Exercise goal -
Rewrite the rows that start at the line containing "Where should I" and run through the end of the records, changing "column header" to "column title" and leaving everything else the same. Leave the pictures out of your answer.
►
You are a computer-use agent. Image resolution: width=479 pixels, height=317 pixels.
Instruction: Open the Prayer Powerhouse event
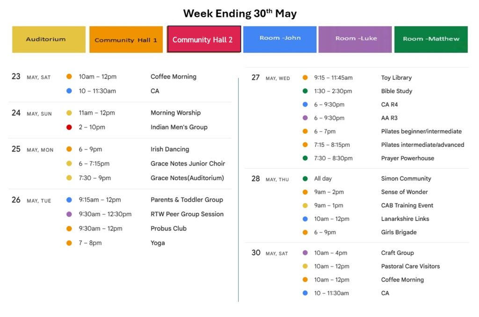click(407, 159)
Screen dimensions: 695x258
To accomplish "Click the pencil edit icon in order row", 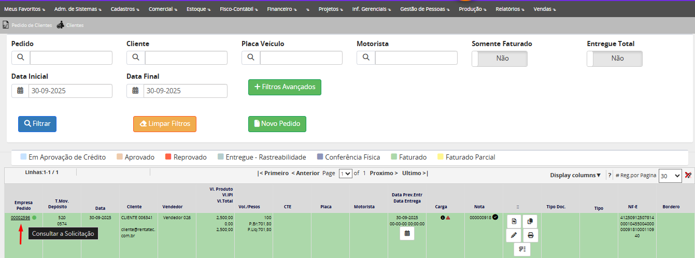I will pos(514,235).
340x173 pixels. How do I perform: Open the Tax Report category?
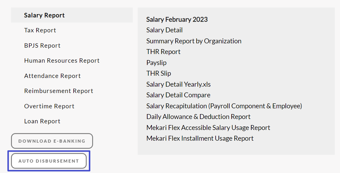(x=40, y=30)
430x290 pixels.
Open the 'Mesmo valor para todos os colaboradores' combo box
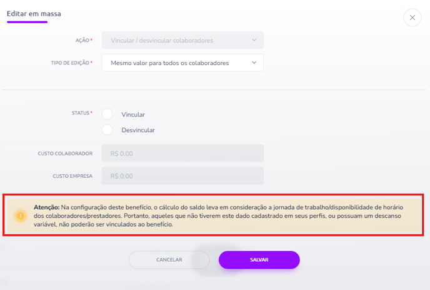183,63
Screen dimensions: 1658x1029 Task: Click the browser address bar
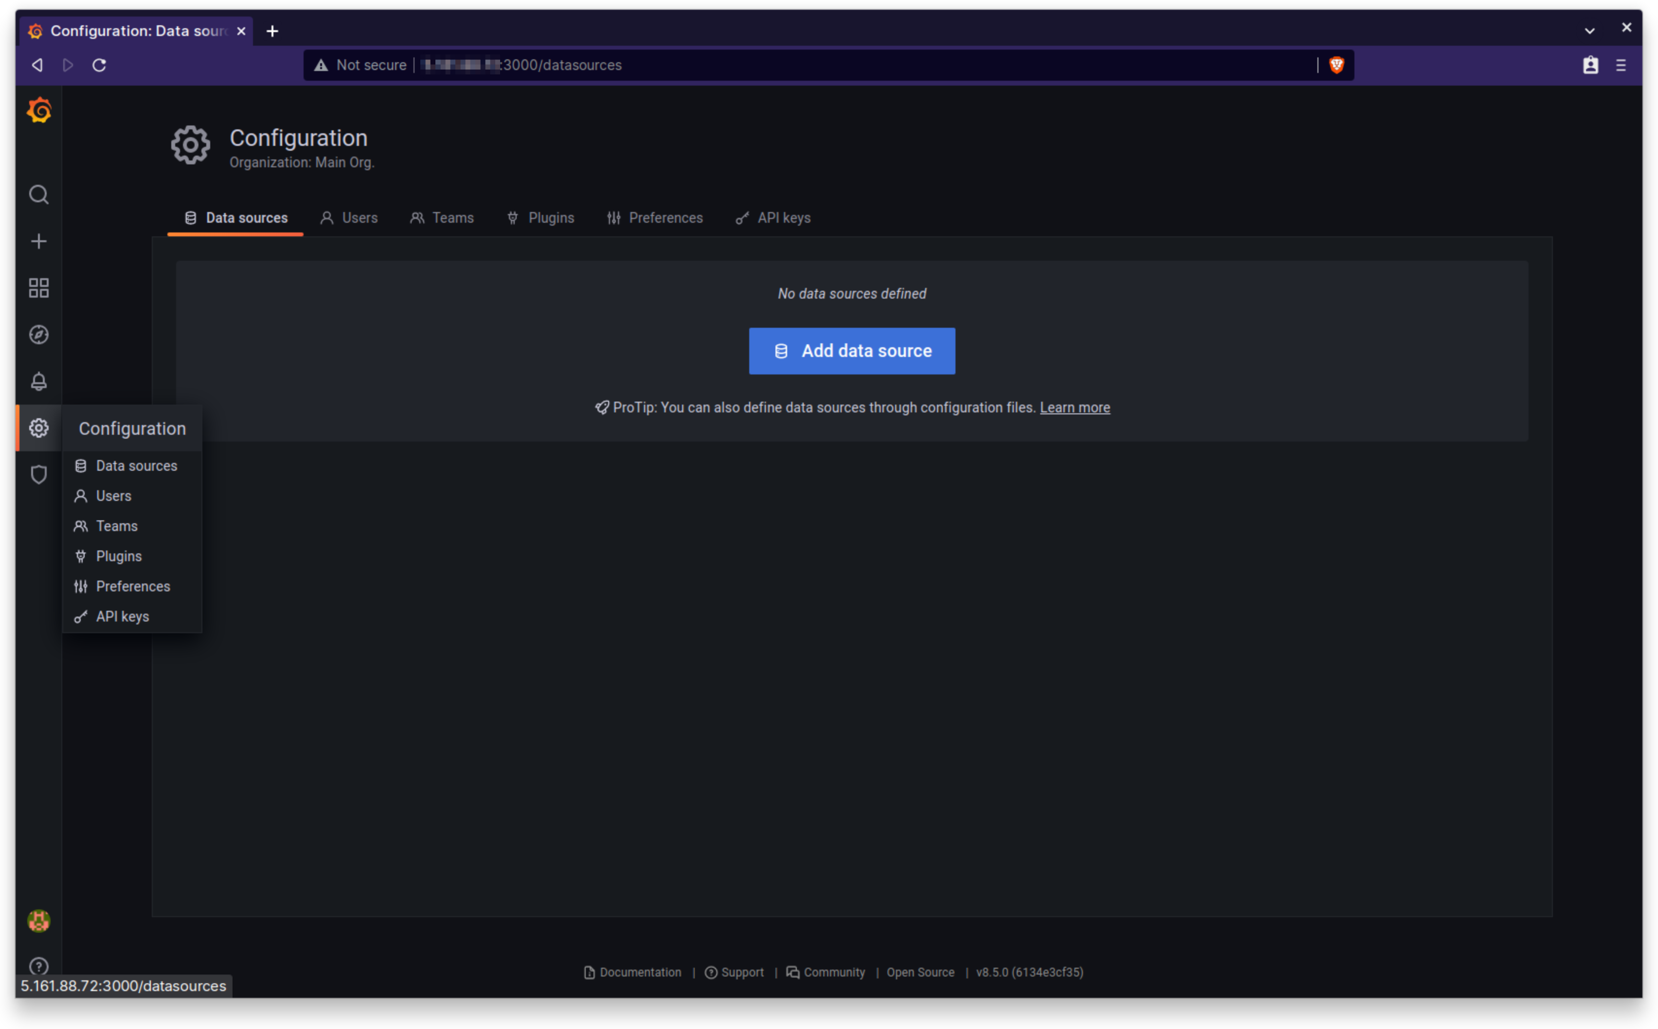(x=817, y=65)
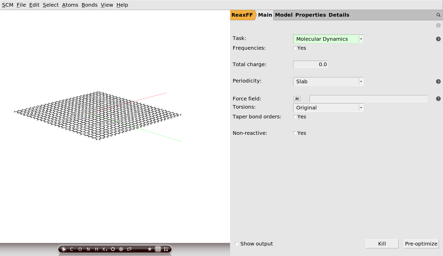Check the Show output option
This screenshot has height=256, width=443.
tap(236, 244)
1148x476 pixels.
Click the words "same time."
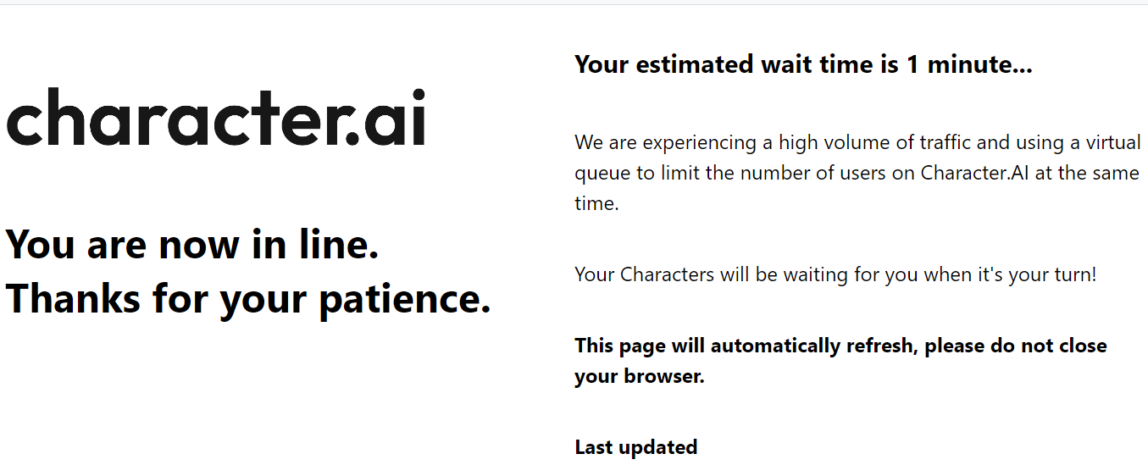point(1101,173)
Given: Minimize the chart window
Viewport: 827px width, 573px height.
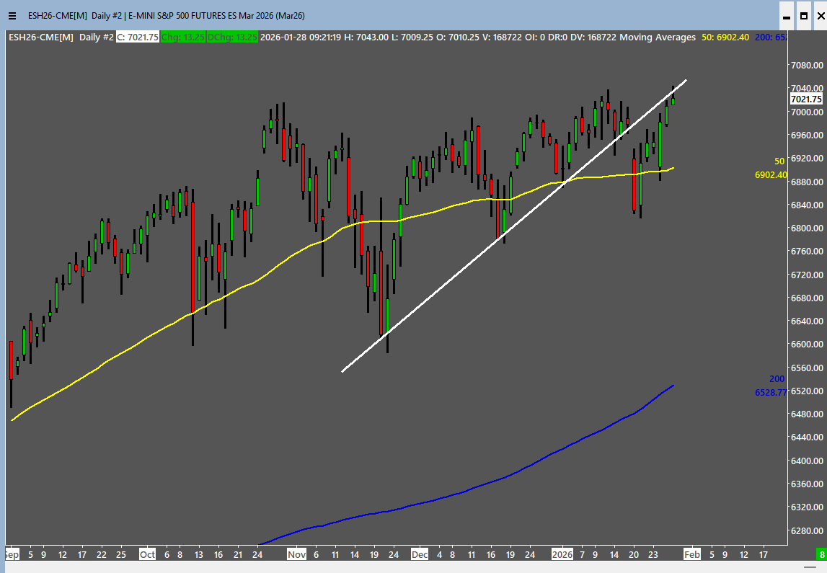Looking at the screenshot, I should [x=786, y=15].
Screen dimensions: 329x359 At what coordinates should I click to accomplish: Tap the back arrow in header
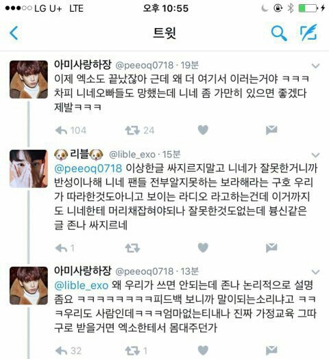14,33
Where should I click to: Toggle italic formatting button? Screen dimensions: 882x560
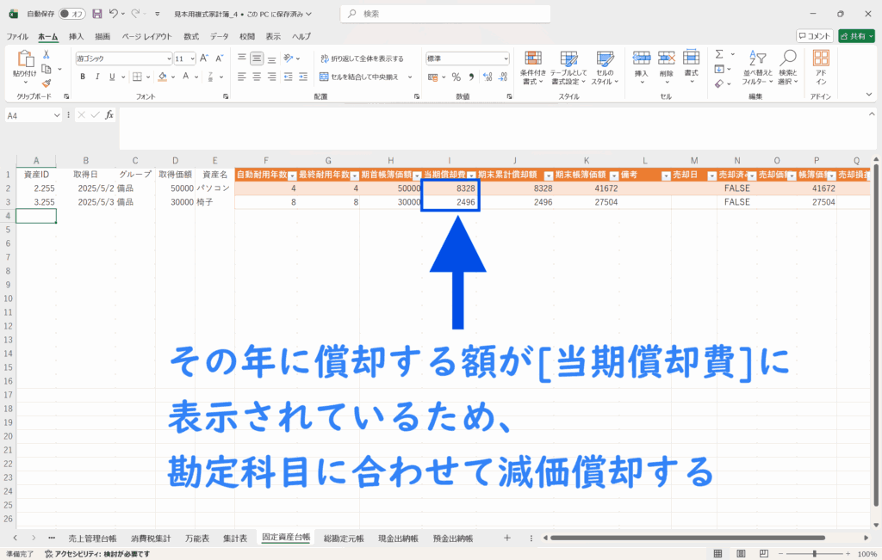[97, 77]
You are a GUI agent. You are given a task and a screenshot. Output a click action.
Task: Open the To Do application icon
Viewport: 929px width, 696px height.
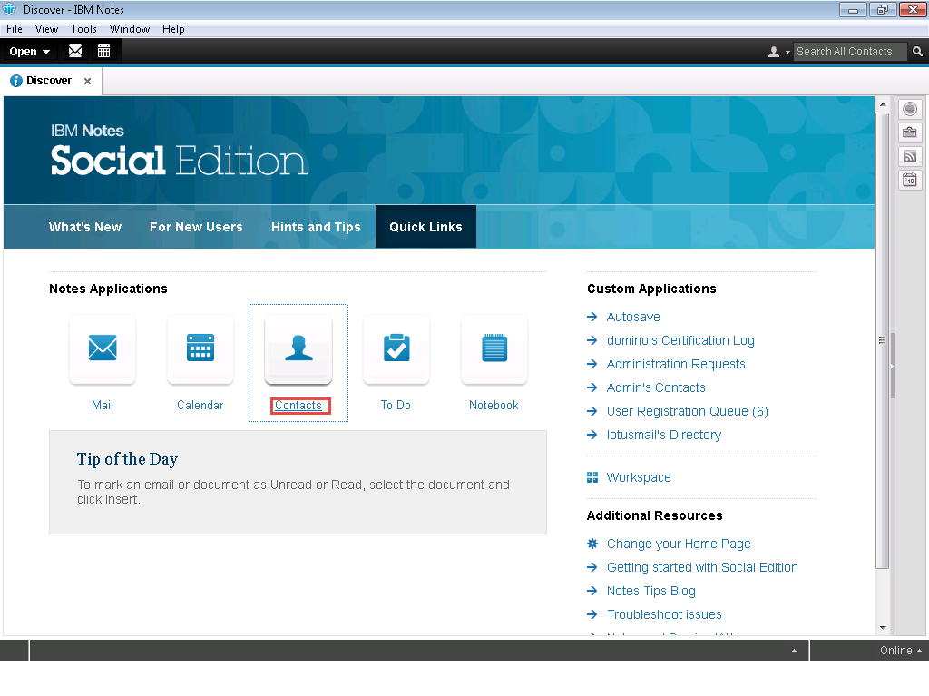396,348
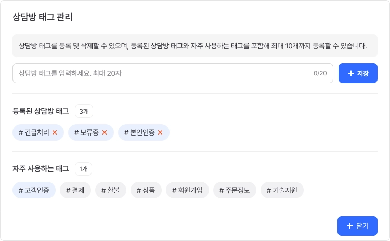Pick the # 주문정보 tag chip
The height and width of the screenshot is (241, 390).
235,190
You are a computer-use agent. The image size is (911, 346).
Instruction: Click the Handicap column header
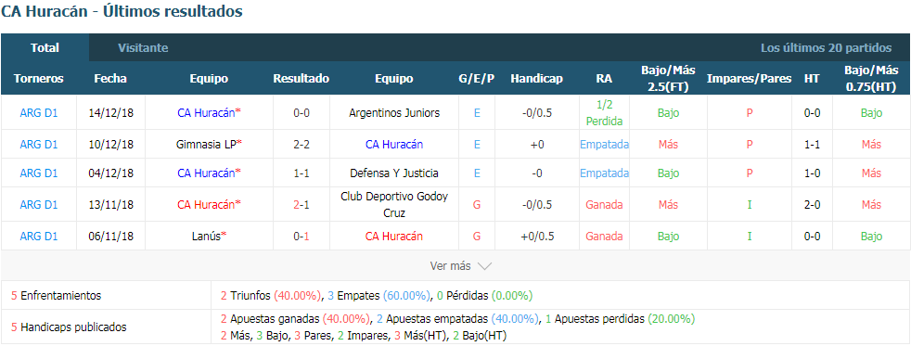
◄
Exercise solution -
Where should I click to: Toggle italic formatting button? Screen dimensions: 882x560
[97, 77]
You are a GUI agent. You are given a task and a screenshot. Output a click action.
Task: Open the To Do application icon
Viewport: 929px width, 696px height.
396,348
Pick the # 주문정보 tag chip
The height and width of the screenshot is (241, 390).
235,190
You are a computer-use agent. The image size is (911, 346).
Instruction: Click the Handicap column title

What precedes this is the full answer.